*Work to be completed*
When you restate the records, do so word for word and omit any picture they contain.

--- Data supplied Enclosed Below ---

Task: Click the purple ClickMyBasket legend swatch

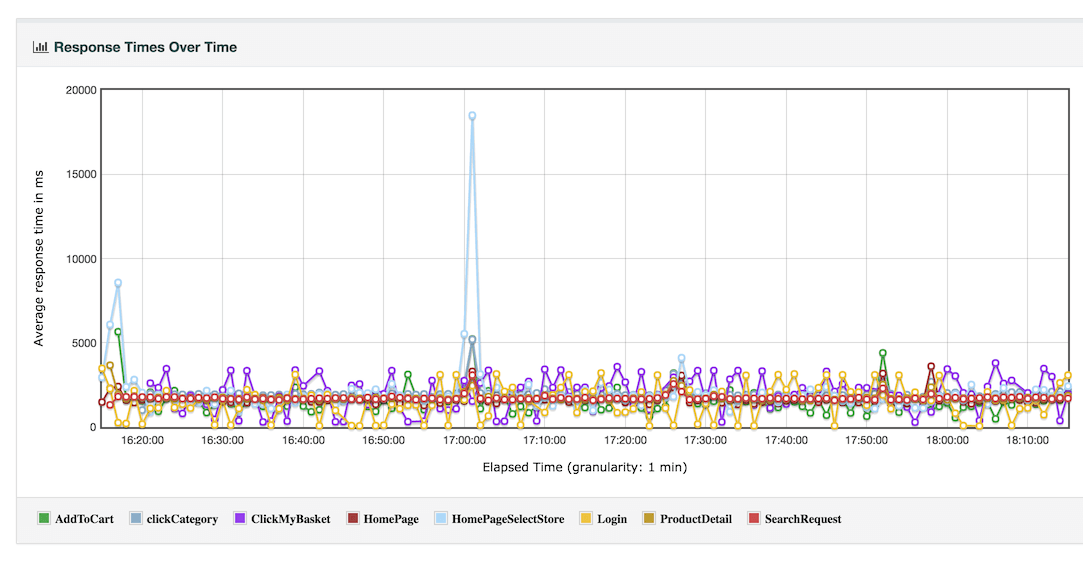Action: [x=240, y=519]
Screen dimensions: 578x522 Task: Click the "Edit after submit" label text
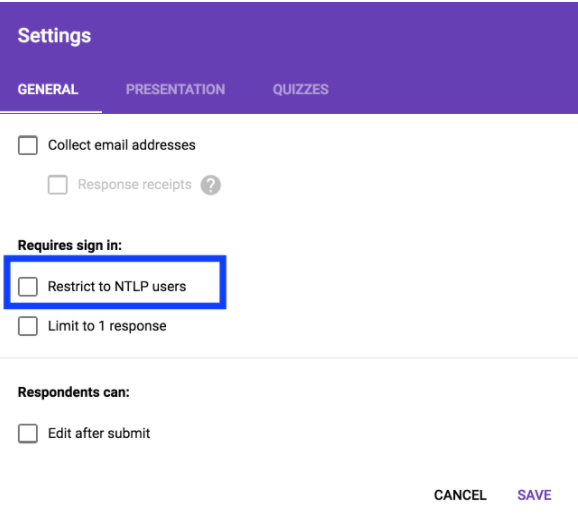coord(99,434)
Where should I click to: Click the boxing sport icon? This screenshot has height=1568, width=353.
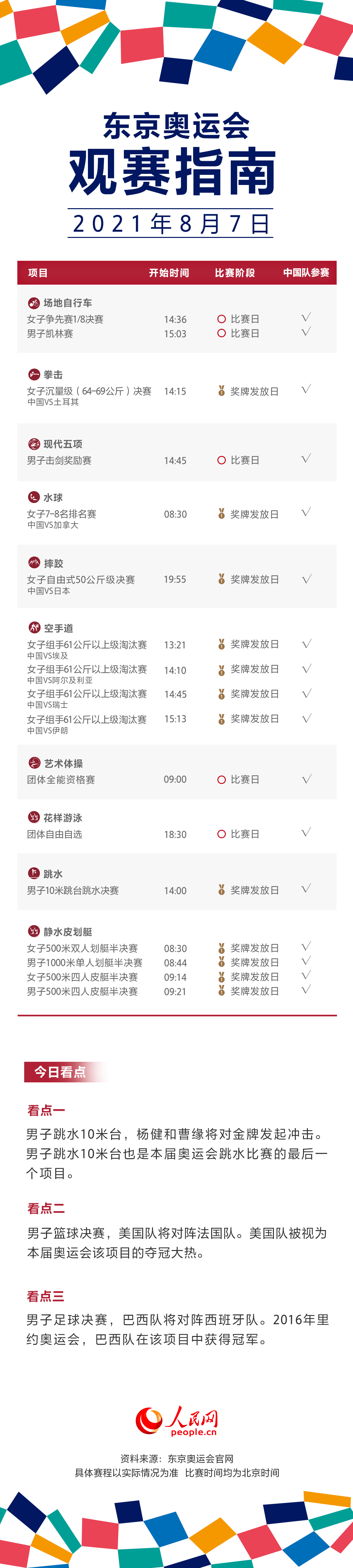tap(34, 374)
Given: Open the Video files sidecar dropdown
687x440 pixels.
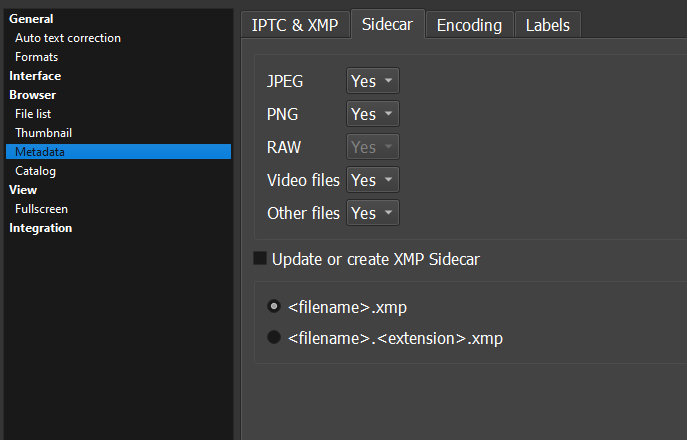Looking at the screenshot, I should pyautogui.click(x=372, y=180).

--- End of Enclosed Data supplied ---

*Written reply*
Task: Click the purple ClickMyBasket legend swatch

Action: [x=240, y=519]
Screen dimensions: 578x522 Task: Click the "Edit after submit" label text
coord(99,434)
Where should I click to: Click the boxing sport icon? This screenshot has height=1568, width=353.
tap(34, 374)
Given: Open the Video files sidecar dropdown
687x440 pixels.
Looking at the screenshot, I should pyautogui.click(x=372, y=180).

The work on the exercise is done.